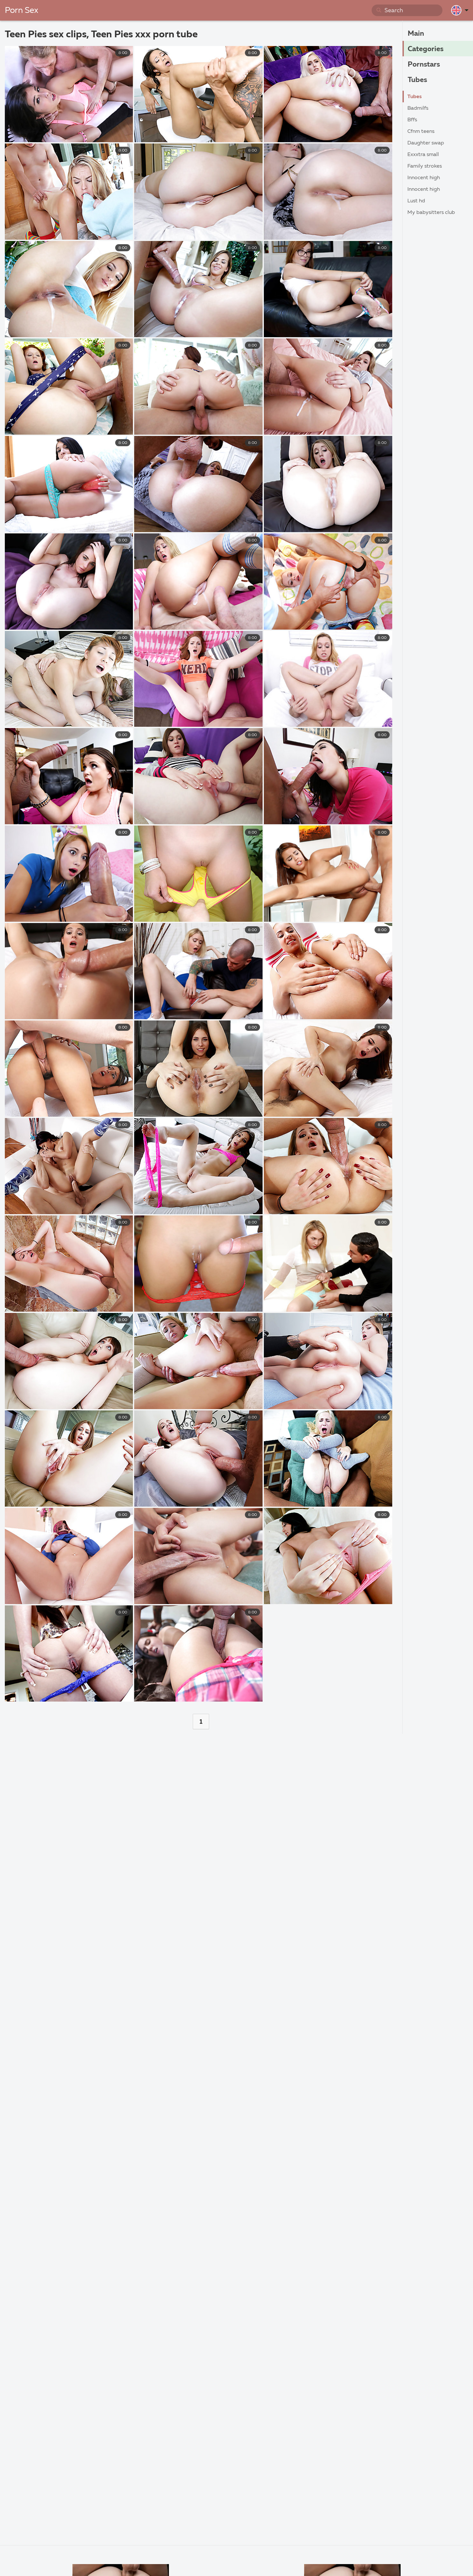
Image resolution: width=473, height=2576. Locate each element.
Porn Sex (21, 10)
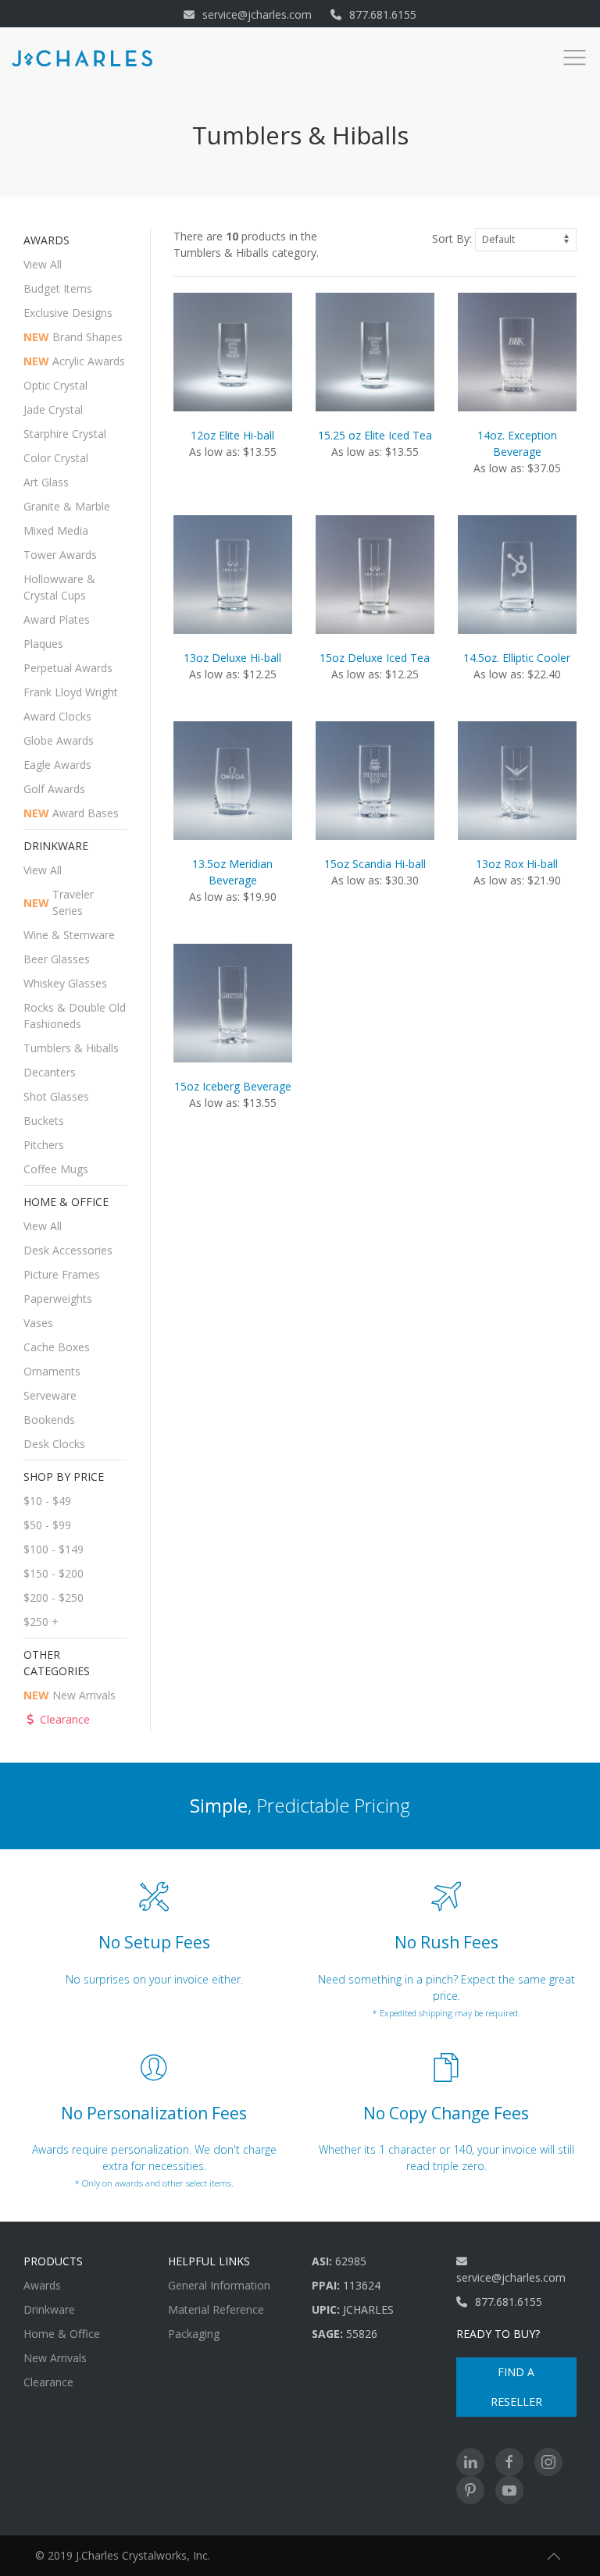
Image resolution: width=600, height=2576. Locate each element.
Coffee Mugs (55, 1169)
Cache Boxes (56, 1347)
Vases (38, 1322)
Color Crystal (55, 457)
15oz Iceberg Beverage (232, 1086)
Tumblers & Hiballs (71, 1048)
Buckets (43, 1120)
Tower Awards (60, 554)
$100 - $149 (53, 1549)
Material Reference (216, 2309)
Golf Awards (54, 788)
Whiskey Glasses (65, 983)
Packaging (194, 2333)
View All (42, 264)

_Description of the task_
At the line containing "Cache Boxes (56, 1347)", start transcribing exactly, and continue through the last line of the listing. Stop there and add nothing.

_Task output_
Cache Boxes (56, 1347)
Vases (38, 1322)
Color Crystal (55, 457)
15oz Iceberg Beverage (232, 1086)
Tumblers & Hiballs (71, 1048)
Buckets (43, 1120)
Tower Awards (60, 554)
$100 - $149 (53, 1549)
Material Reference (216, 2309)
Golf Awards (54, 788)
Whiskey Glasses (65, 983)
Packaging (194, 2333)
View All (42, 264)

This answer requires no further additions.